## TO BE DONE
Reproduce every one of the entries below word for word, keeping them in the same order.

## EXTRACTED DATA
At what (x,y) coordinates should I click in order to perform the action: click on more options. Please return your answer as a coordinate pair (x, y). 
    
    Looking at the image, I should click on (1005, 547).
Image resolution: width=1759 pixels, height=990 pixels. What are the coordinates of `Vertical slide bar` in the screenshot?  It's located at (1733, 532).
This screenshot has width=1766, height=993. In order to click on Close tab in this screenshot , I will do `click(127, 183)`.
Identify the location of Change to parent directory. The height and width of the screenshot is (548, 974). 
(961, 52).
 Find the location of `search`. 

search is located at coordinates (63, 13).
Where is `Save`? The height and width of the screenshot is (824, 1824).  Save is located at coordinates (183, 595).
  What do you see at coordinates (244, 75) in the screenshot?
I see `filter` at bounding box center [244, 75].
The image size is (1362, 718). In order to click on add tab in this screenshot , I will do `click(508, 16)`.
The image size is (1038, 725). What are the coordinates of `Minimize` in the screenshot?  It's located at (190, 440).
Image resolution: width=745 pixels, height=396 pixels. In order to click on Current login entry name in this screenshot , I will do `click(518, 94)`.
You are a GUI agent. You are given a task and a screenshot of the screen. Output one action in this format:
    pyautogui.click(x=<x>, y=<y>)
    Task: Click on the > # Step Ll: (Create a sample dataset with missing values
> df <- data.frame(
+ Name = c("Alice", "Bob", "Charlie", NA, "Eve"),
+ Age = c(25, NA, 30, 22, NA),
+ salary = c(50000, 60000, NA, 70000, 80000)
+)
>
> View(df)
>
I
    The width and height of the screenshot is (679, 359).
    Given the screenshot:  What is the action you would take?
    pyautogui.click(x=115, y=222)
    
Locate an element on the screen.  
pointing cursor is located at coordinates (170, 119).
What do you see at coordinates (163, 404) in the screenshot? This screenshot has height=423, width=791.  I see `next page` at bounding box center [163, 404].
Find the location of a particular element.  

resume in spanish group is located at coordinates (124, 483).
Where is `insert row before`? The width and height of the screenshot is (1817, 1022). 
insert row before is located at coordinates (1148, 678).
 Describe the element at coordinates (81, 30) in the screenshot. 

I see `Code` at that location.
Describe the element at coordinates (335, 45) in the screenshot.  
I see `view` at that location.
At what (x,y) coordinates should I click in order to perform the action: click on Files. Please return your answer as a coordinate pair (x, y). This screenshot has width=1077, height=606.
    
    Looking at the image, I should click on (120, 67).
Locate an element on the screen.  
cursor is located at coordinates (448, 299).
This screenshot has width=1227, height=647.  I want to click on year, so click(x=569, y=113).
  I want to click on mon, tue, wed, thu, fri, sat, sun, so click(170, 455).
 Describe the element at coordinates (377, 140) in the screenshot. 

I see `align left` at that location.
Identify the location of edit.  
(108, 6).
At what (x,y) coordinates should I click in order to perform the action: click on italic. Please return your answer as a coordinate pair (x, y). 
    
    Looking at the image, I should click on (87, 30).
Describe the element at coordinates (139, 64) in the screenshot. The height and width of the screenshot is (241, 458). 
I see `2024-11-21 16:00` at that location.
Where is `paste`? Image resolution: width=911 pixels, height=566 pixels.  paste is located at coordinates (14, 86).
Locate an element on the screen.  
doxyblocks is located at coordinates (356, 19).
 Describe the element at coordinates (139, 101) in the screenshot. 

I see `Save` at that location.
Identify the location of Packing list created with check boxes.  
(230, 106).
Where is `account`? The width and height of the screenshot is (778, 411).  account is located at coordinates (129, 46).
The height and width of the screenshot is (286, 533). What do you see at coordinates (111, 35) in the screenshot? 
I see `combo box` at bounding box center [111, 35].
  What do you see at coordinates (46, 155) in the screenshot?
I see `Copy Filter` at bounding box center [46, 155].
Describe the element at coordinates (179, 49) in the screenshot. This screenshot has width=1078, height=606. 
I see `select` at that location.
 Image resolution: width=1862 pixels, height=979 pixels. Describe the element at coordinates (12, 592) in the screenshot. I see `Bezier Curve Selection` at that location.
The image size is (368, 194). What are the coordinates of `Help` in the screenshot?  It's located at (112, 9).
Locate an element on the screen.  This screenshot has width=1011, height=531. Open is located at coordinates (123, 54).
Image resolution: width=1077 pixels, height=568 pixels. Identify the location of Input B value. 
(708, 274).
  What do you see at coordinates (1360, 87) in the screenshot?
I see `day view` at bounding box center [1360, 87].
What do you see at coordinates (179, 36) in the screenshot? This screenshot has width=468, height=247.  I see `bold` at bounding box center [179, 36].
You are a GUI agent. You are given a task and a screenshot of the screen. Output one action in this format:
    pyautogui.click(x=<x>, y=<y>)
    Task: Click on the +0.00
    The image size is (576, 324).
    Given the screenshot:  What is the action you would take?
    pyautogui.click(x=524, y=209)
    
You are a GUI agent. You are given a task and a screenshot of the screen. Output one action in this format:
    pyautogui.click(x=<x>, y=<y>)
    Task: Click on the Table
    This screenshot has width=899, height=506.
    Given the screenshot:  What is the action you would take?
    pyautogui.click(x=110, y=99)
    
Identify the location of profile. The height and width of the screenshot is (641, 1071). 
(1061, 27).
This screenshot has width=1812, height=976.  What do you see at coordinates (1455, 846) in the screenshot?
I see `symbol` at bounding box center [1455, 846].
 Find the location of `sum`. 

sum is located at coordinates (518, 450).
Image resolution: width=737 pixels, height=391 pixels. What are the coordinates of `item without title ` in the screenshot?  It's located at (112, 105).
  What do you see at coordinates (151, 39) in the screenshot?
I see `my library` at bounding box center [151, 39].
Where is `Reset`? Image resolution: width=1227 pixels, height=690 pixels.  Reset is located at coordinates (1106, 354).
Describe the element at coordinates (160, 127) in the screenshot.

## CORRECT RESPONSE
At what (x,y) coordinates should I click in order to perform the action: click on more options. Please return your answer as a coordinate pair (x, y). 
    
    Looking at the image, I should click on (1005, 547).
Image resolution: width=1759 pixels, height=990 pixels. What are the coordinates of `Vertical slide bar` in the screenshot?  It's located at (1733, 532).
This screenshot has width=1766, height=993. In order to click on Close tab in this screenshot , I will do `click(127, 183)`.
Identify the location of Change to parent directory. The height and width of the screenshot is (548, 974). 
(961, 52).
 Find the location of `search`. 

search is located at coordinates (63, 13).
Where is `Save`? The height and width of the screenshot is (824, 1824).  Save is located at coordinates (183, 595).
  What do you see at coordinates (244, 75) in the screenshot?
I see `filter` at bounding box center [244, 75].
The image size is (1362, 718). In order to click on add tab in this screenshot , I will do `click(508, 16)`.
The image size is (1038, 725). What are the coordinates of `Minimize` in the screenshot?  It's located at (190, 440).
Image resolution: width=745 pixels, height=396 pixels. In order to click on Current login entry name in this screenshot , I will do `click(518, 94)`.
You are a GUI agent. You are given a task and a screenshot of the screen. Output one action in this format:
    pyautogui.click(x=<x>, y=<y>)
    Task: Click on the > # Step Ll: (Create a sample dataset with missing values
> df <- data.frame(
+ Name = c("Alice", "Bob", "Charlie", NA, "Eve"),
+ Age = c(25, NA, 30, 22, NA),
+ salary = c(50000, 60000, NA, 70000, 80000)
+)
>
> View(df)
>
I
    The width and height of the screenshot is (679, 359).
    Given the screenshot:  What is the action you would take?
    pyautogui.click(x=115, y=222)
    
Locate an element on the screen.  
pointing cursor is located at coordinates (170, 119).
What do you see at coordinates (163, 404) in the screenshot? This screenshot has height=423, width=791.  I see `next page` at bounding box center [163, 404].
Find the location of a particular element.  

resume in spanish group is located at coordinates (124, 483).
Where is `insert row before`? The width and height of the screenshot is (1817, 1022). 
insert row before is located at coordinates (1148, 678).
 Describe the element at coordinates (81, 30) in the screenshot. 

I see `Code` at that location.
Describe the element at coordinates (335, 45) in the screenshot.  
I see `view` at that location.
At what (x,y) coordinates should I click in order to perform the action: click on Files. Please return your answer as a coordinate pair (x, y). This screenshot has width=1077, height=606.
    
    Looking at the image, I should click on (120, 67).
Locate an element on the screen.  
cursor is located at coordinates (448, 299).
This screenshot has width=1227, height=647.  I want to click on year, so click(x=569, y=113).
  I want to click on mon, tue, wed, thu, fri, sat, sun, so click(170, 455).
 Describe the element at coordinates (377, 140) in the screenshot. 

I see `align left` at that location.
Identify the location of edit.  
(108, 6).
At what (x,y) coordinates should I click in order to perform the action: click on italic. Please return your answer as a coordinate pair (x, y). 
    
    Looking at the image, I should click on (87, 30).
Describe the element at coordinates (139, 64) in the screenshot. The height and width of the screenshot is (241, 458). 
I see `2024-11-21 16:00` at that location.
Where is `paste`? Image resolution: width=911 pixels, height=566 pixels.  paste is located at coordinates (14, 86).
Locate an element on the screen.  
doxyblocks is located at coordinates (356, 19).
 Describe the element at coordinates (139, 101) in the screenshot. 

I see `Save` at that location.
Identify the location of Packing list created with check boxes.  
(230, 106).
Where is `account`? The width and height of the screenshot is (778, 411).  account is located at coordinates (129, 46).
The height and width of the screenshot is (286, 533). What do you see at coordinates (111, 35) in the screenshot? 
I see `combo box` at bounding box center [111, 35].
  What do you see at coordinates (46, 155) in the screenshot?
I see `Copy Filter` at bounding box center [46, 155].
Describe the element at coordinates (179, 49) in the screenshot. This screenshot has width=1078, height=606. 
I see `select` at that location.
 Image resolution: width=1862 pixels, height=979 pixels. Describe the element at coordinates (12, 592) in the screenshot. I see `Bezier Curve Selection` at that location.
The image size is (368, 194). What are the coordinates of `Help` in the screenshot?  It's located at (112, 9).
Locate an element on the screen.  This screenshot has width=1011, height=531. Open is located at coordinates (123, 54).
Image resolution: width=1077 pixels, height=568 pixels. Identify the location of Input B value. 
(708, 274).
  What do you see at coordinates (1360, 87) in the screenshot?
I see `day view` at bounding box center [1360, 87].
What do you see at coordinates (179, 36) in the screenshot? This screenshot has width=468, height=247.  I see `bold` at bounding box center [179, 36].
You are a GUI agent. You are given a task and a screenshot of the screen. Output one action in this format:
    pyautogui.click(x=<x>, y=<y>)
    Task: Click on the +0.00
    The image size is (576, 324).
    Given the screenshot:  What is the action you would take?
    pyautogui.click(x=524, y=209)
    
You are a GUI agent. You are given a task and a screenshot of the screen. Output one action in this format:
    pyautogui.click(x=<x>, y=<y>)
    Task: Click on the Table
    This screenshot has width=899, height=506.
    Given the screenshot:  What is the action you would take?
    pyautogui.click(x=110, y=99)
    
Identify the location of profile. The height and width of the screenshot is (641, 1071). 
(1061, 27).
This screenshot has width=1812, height=976.  What do you see at coordinates (1455, 846) in the screenshot?
I see `symbol` at bounding box center [1455, 846].
 Find the location of `sum`. 

sum is located at coordinates (518, 450).
Image resolution: width=737 pixels, height=391 pixels. What are the coordinates of `item without title ` in the screenshot?  It's located at (112, 105).
  What do you see at coordinates (151, 39) in the screenshot?
I see `my library` at bounding box center [151, 39].
Where is `Reset`? Image resolution: width=1227 pixels, height=690 pixels.  Reset is located at coordinates (1106, 354).
Describe the element at coordinates (160, 127) in the screenshot.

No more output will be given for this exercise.